Todos ellos se encontraban entre el público de la gala de los Premios Ubuntu, que ensalzan la trayectoria, el compromiso y el trabajo de aquellas personas, colectivos e instituciones que llevan a cabo acciones de encuentro, cooperación y alianzas entre Europa y África mediante proyectos, actuaciones e iniciativas que contribuyan al desarrollo del continente vecino y de su ciudadanía.

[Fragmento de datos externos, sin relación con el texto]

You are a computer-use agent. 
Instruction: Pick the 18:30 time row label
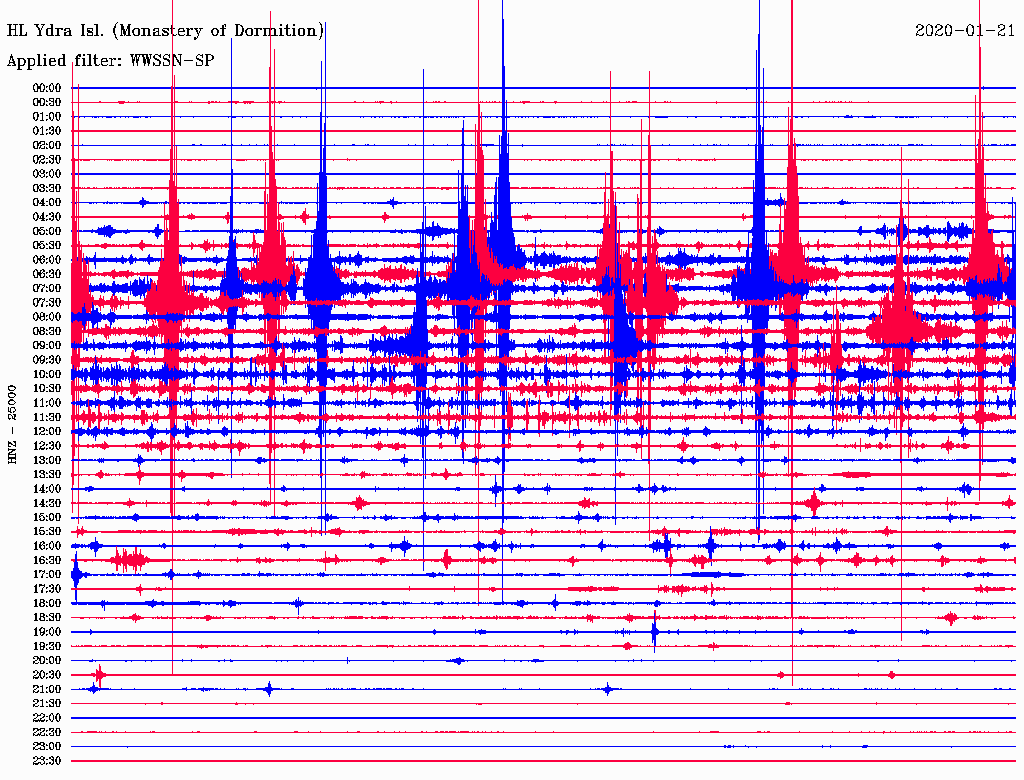pyautogui.click(x=47, y=618)
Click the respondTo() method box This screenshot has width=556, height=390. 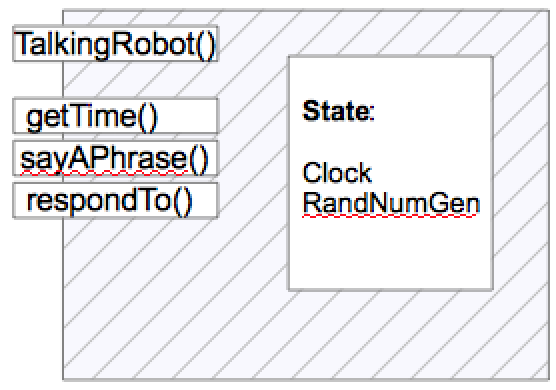coord(115,200)
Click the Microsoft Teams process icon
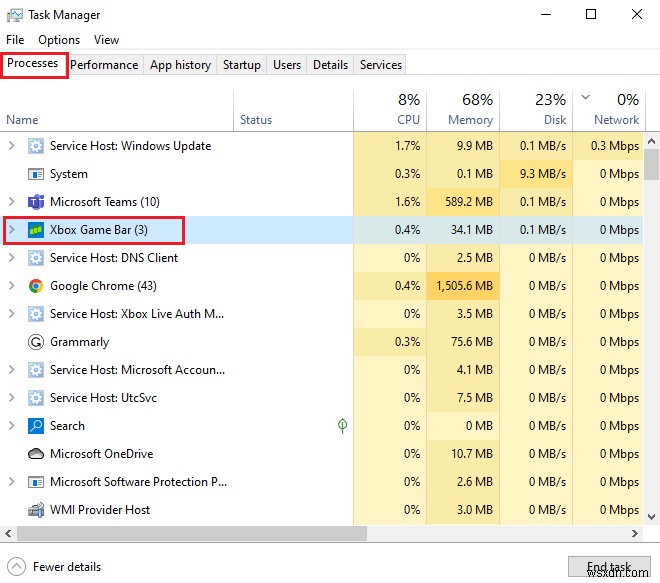The image size is (660, 583). [x=35, y=202]
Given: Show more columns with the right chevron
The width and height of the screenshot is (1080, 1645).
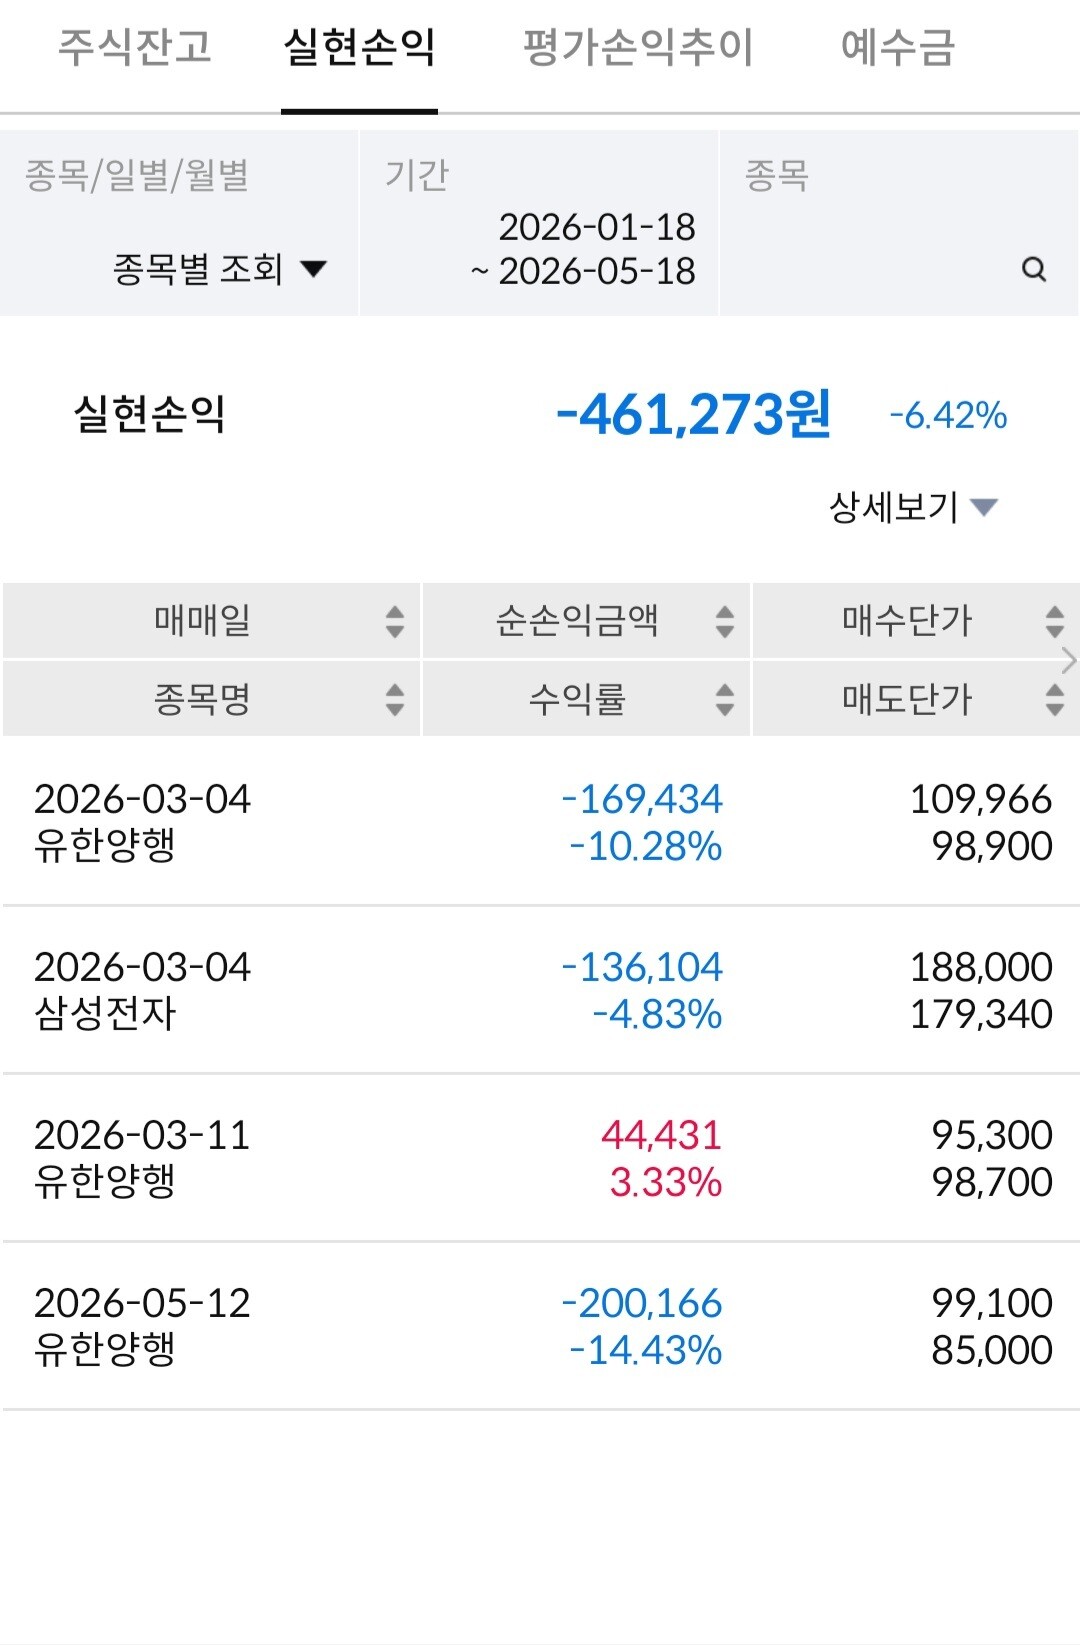Looking at the screenshot, I should click(1069, 660).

En el caso de Sawa o Pagnya, «llevamos años impulsando los derechos humanos y el codesarrollo en África, especialmente en Camerún, y este reconocimiento nos anima a seguir trabajando por los derechos de los niños y niñas con discapacidad», asegura Essiben.

Entre el resto de premiados había perfiles muy distintos, desde periodistas a deportistas, pasando por políticos o activistas. Lo que todos ellos tienen en común, según Hermine, «es el puente de relaciones internacionales que todos nosotros tendemos desde nuestros ámbitos de actuación, un acercamiento de fuerzas para poder trabajar hacia el mismo objetivo: los derechos humanos y la lucha contra las desigualdades y las injusticias».

Essiben espera que su premio suponga un toque de atención «a las instituciones públicas para que se tomen en serio las partidas destinadas a codesarrollo». Y espera que sirva para desterrar «la idea de que las asociaciones fundadas por inmigrantes competimos con las grandes organizaciones de desarrollo. Donde no llegan ellas, llegamos nosotros. Tenemos que trabajar juntos, codo a codo. También aportamos mucho al tercer sector. El desarrollo de África pasará por los propios africanos y por su diáspora, a través de los proyectos de codesarrollo».